__Information shown__:
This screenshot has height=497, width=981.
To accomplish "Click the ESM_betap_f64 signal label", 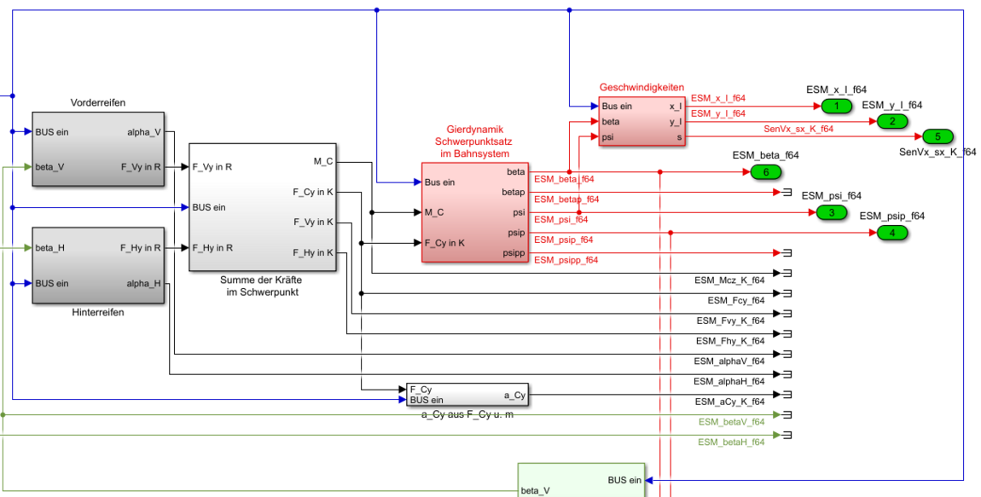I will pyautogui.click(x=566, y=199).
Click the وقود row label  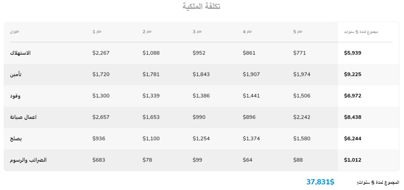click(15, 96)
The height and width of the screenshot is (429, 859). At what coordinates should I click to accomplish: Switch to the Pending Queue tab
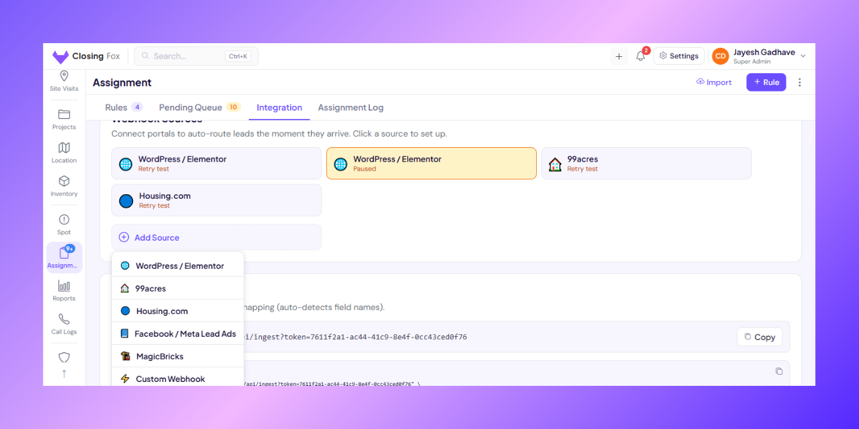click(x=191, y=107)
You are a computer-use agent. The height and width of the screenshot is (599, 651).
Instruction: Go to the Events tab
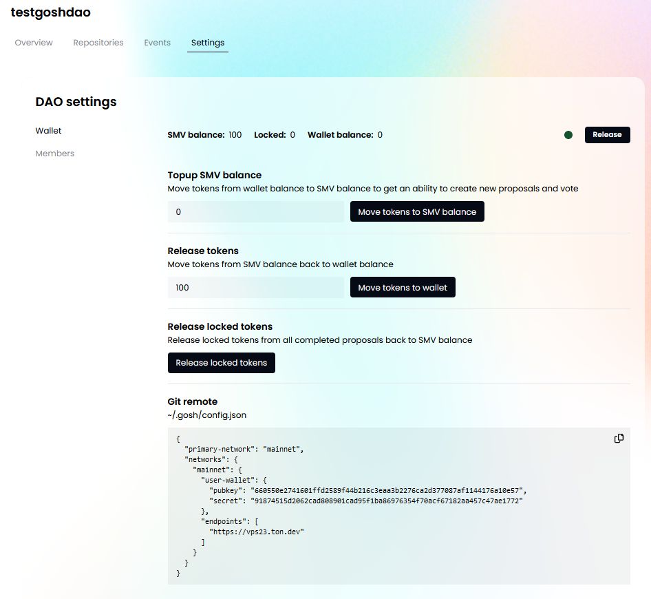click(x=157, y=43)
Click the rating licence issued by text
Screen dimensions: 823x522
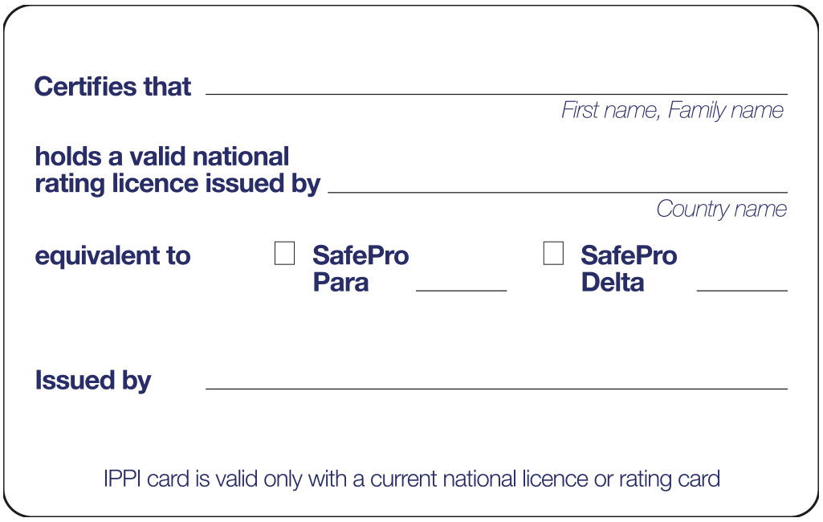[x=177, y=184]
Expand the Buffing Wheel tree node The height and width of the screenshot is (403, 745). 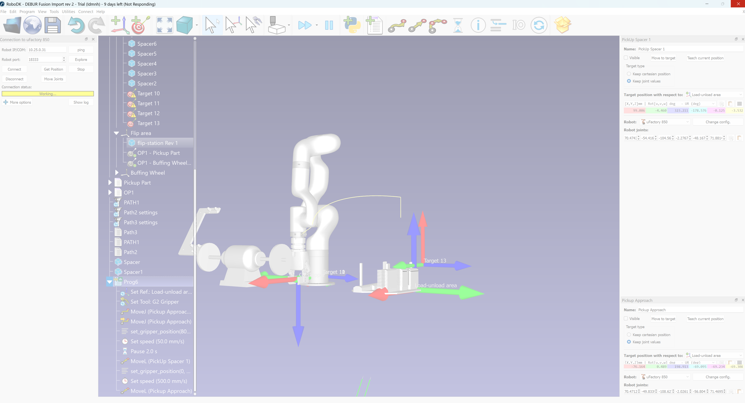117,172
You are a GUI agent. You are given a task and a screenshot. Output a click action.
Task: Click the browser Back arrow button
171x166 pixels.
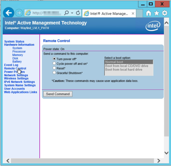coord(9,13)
--
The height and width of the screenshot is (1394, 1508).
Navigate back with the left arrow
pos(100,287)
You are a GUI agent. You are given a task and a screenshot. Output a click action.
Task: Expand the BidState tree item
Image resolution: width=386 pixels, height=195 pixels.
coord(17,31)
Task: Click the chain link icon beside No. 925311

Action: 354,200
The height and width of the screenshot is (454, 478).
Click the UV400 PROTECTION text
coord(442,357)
...
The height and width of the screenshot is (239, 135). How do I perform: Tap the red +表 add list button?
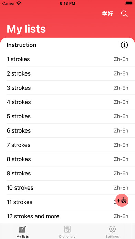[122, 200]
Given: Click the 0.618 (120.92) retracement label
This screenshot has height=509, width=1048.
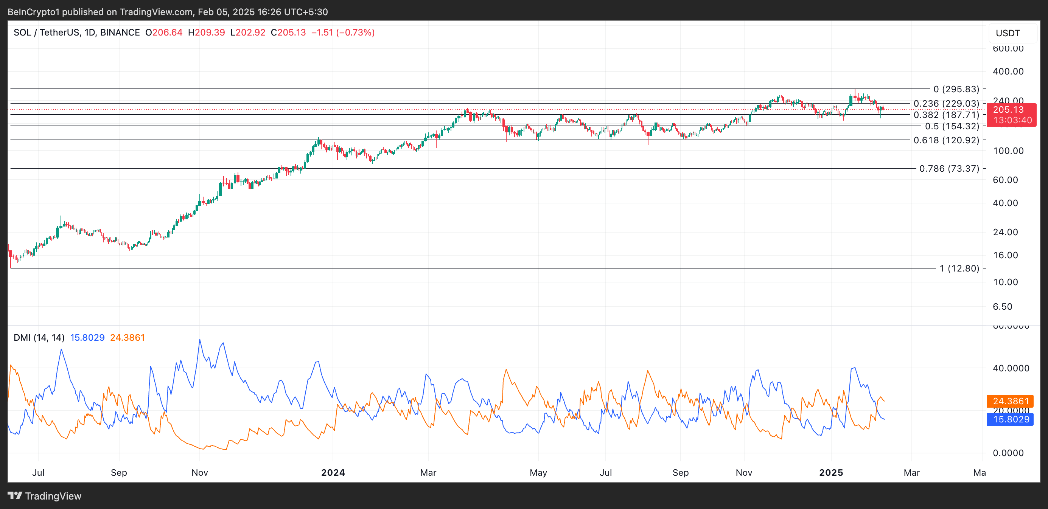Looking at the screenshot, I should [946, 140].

__Goal__: Give everything from the line containing "The height and width of the screenshot is (454, 478)." down to the line containing "coord(442,357)" again, substituting "POLARIZED LENSES" for "UV400 PROTECTION" and changing nothing else.

__Response__:
The height and width of the screenshot is (454, 478).
Click the POLARIZED LENSES text
coord(442,357)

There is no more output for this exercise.